When attending catholic mass and on instruction from the priest to show a sign of peace to your neighbour, turning around, grabbing the generous hooters of the fruity sort behind you and whispering "You don't get many of them to the pound these days".
At work, answering the phone with an exuberant "Wasssaaap!"
Affecting a mode of dress and personal styling that is partly Rocket from the Crypt, partly Cliff Lazarenko.
Ratting out your crew to the Feds just because you like staying in motels.
On being asked how it's going, shrugging and informing them that "Big shit poppin', little shit stoppin'".
Drunken middle-aged women. I love them all, I love them crazily.
Talking to a bodybuilder in the pub, enquiring if his training regime is linked to the Nietzschean concept of "will to power" only to be told that it's more closely associated with the concept of "being able to knock fuckers out".
V.V.S Laxman, Jeremy Paxman and a mad axeman, defrauding the tax man.
Having a crazy, foolish pipe dream of one day visiting Godalming and going for tea and scones and that.
Awaking, sweating, from a nightmare wherein one is were trapped in room of wall-sized video screen showing a continuous loop of Eamonn Dunphy's face as he achieves orgasm, to a soundtrack of B*Witched's "C'est la Vie".
Out
Being unable to negotiate a busy shopping thoroughfare without being implored by mendicants to contribute towards their Special Brew fighting fund.
Tiresome Jacko-paedo joke funny text pests.
Prior to a much-anticipated night out, telling one's chums that they should wear their wellington boots, as the place will be "knee-deep in clunge".
Log jams. Blackcurrant is much nicer.
The demise of Setanta. Serves them right for showing off on the gee-tar.
Sue Barker’s wardrobe allowance. More ‘Ming’ than ‘Bling’.
Bluffin' with your muffin.
Issuing "come and get me" pleas.
Shameful BBC kow-towing to political correctness meaning they can no longer show Mr Benn walking down Festive Road in his bowler hat in case it offends the Catholics.
Claiming to have an old Triumph Stag that you are in the process of restoring.
Giving up a bases-loaded walk.
The Sad-eyed Lady of the Lowlands. Cheer up, you miserable cow.
Becoming embroiled in a splenetic confrontation with an ice cream man following a disagreement regarding whether Keren Woodward or Sara Dallin was the best one in Bananarama.

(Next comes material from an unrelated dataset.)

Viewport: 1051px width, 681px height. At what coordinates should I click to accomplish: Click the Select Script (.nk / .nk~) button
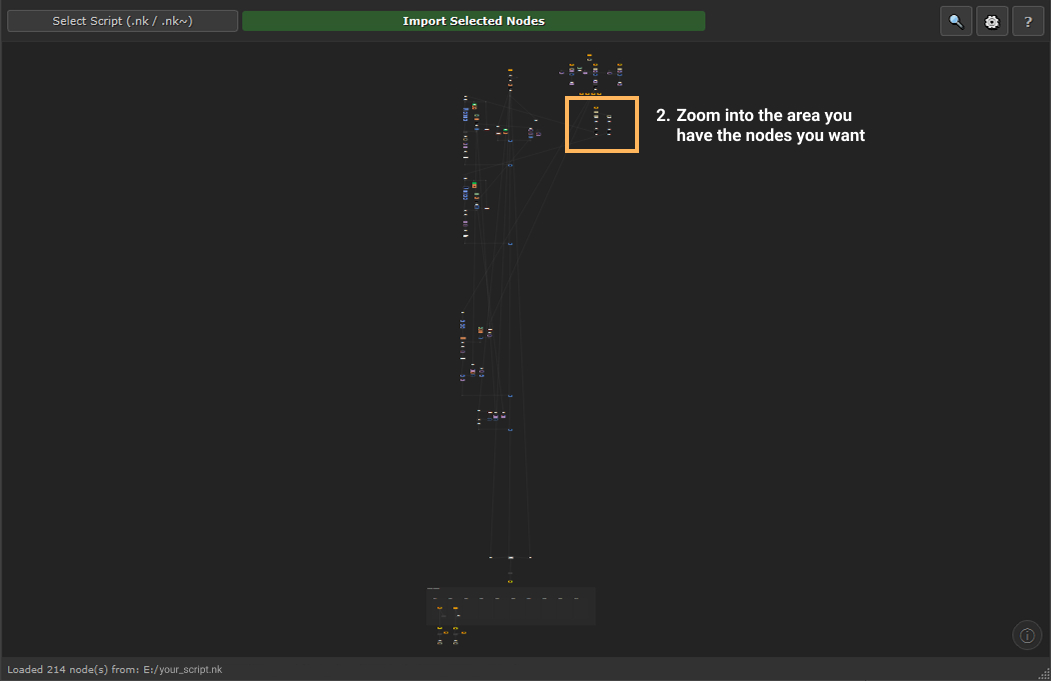(122, 21)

Skype. Use a proper phone you tightwad.
Kasabian and Kasabian enthusiasts.
Temporarily forgetting that you aren't a rock star and appending a request for "half a dozen bottles of Jack Daniels, forty-eight bottles of Stella, two bowls of blue M&Ms, a selection of fresh fruit and a couple of whores" to your monthly stationery requisition form at work.

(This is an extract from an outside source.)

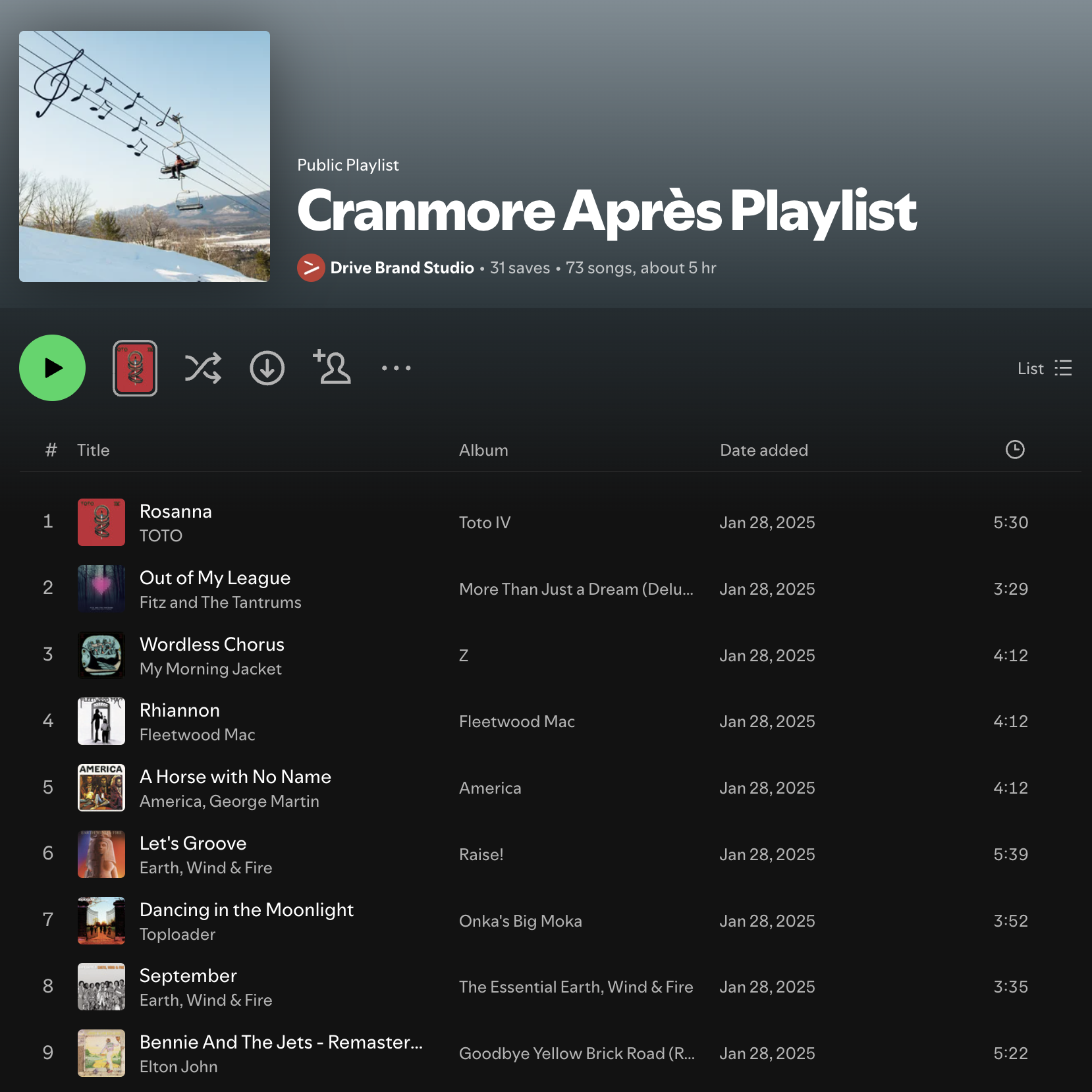Toggle shuffle for the playlist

Cardamom pods. Fucking wankers.
These so-called Arabian states with their mad mullahs. Fancy being told what to do by a yoghurt!
Waking up with a mouth like a foxes oxter after supping not wisely but too well on the sweet, sweet Tiger beer.
Making the slightly insensitive and wholly inaccurate claim that you "be getting more pussy than Molly Sugden".